OBJECTIVE: Copy the items below word for word, beginning at the line that contains "Task: Click the icon beside Basic Options" and stopping after the line that contains "will click(x=360, y=254).".

INFORMATION PROVIDED:

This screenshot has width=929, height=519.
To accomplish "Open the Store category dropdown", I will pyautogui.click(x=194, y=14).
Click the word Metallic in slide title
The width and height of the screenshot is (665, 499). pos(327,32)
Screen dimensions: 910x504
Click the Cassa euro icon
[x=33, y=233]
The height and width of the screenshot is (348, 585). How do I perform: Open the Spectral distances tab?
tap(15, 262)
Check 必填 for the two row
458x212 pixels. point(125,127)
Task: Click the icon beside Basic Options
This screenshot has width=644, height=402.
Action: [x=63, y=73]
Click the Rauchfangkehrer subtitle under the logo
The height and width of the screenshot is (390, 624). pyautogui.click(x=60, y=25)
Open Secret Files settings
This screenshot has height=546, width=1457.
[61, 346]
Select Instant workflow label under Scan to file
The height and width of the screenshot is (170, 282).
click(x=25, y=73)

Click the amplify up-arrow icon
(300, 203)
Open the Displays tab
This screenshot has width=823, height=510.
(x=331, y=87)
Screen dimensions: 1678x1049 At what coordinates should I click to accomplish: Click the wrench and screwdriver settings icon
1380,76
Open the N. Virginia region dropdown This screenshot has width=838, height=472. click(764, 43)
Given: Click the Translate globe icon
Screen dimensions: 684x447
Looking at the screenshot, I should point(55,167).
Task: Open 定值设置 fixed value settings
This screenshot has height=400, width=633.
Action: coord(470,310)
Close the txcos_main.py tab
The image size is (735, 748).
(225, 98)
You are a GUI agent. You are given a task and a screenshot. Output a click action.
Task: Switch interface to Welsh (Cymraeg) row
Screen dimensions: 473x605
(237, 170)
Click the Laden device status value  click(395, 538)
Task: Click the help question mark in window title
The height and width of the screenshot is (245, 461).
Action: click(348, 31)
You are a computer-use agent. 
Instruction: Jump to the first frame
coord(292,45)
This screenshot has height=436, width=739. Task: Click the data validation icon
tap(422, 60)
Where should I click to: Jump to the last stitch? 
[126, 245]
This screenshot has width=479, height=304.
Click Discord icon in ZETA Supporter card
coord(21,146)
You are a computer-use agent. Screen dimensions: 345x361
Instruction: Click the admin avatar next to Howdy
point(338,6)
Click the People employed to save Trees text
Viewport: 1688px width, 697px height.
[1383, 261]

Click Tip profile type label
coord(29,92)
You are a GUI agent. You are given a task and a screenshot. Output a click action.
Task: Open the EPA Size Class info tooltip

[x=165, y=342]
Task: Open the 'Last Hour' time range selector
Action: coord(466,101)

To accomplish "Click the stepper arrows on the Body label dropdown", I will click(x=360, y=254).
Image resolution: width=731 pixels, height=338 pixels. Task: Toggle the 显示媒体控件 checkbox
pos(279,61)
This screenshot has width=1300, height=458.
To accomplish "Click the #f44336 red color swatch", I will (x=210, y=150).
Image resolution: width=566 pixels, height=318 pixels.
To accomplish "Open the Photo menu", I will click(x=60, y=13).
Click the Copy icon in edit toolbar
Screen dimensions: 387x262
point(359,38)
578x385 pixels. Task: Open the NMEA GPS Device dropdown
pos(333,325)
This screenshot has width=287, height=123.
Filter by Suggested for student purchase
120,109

EXERCISE RESULT:
Task: Click the icon beside Basic Options
This screenshot has width=644, height=402.
Action: [x=63, y=73]
Click the Rauchfangkehrer subtitle under the logo
The height and width of the screenshot is (390, 624). pyautogui.click(x=60, y=25)
Open Secret Files settings
This screenshot has height=546, width=1457.
[61, 346]
Select Instant workflow label under Scan to file
The height and width of the screenshot is (170, 282).
click(x=25, y=73)

Click the amplify up-arrow icon
(300, 203)
Open the Displays tab
This screenshot has width=823, height=510.
(x=331, y=87)
Screen dimensions: 1678x1049 At what coordinates should I click to accomplish: Click the wrench and screwdriver settings icon
1380,76
Open the N. Virginia region dropdown This screenshot has width=838, height=472. click(764, 43)
Given: Click the Translate globe icon
Screen dimensions: 684x447
Looking at the screenshot, I should point(55,167).
Task: Open 定值设置 fixed value settings
This screenshot has height=400, width=633.
Action: coord(470,310)
Close the txcos_main.py tab
The image size is (735, 748).
(225, 98)
You are a GUI agent. You are given a task and a screenshot. Output a click action.
Task: Switch interface to Welsh (Cymraeg) row
Screen dimensions: 473x605
(237, 170)
Click the Laden device status value  click(395, 538)
Task: Click the help question mark in window title
The height and width of the screenshot is (245, 461).
Action: click(348, 31)
You are a computer-use agent. 
Instruction: Jump to the first frame
coord(292,45)
This screenshot has height=436, width=739. Task: Click the data validation icon
tap(422, 60)
Where should I click to: Jump to the last stitch? 
[126, 245]
This screenshot has width=479, height=304.
Click Discord icon in ZETA Supporter card
coord(21,146)
You are a computer-use agent. Screen dimensions: 345x361
Instruction: Click the admin avatar next to Howdy
point(338,6)
Click the People employed to save Trees text
Viewport: 1688px width, 697px height.
[1383, 261]

Click Tip profile type label
coord(29,92)
You are a GUI agent. You are given a task and a screenshot. Output a click action.
Task: Open the EPA Size Class info tooltip

[x=165, y=342]
Task: Open the 'Last Hour' time range selector
Action: coord(466,101)

To accomplish "Click the stepper arrows on the Body label dropdown", I will click(x=360, y=254).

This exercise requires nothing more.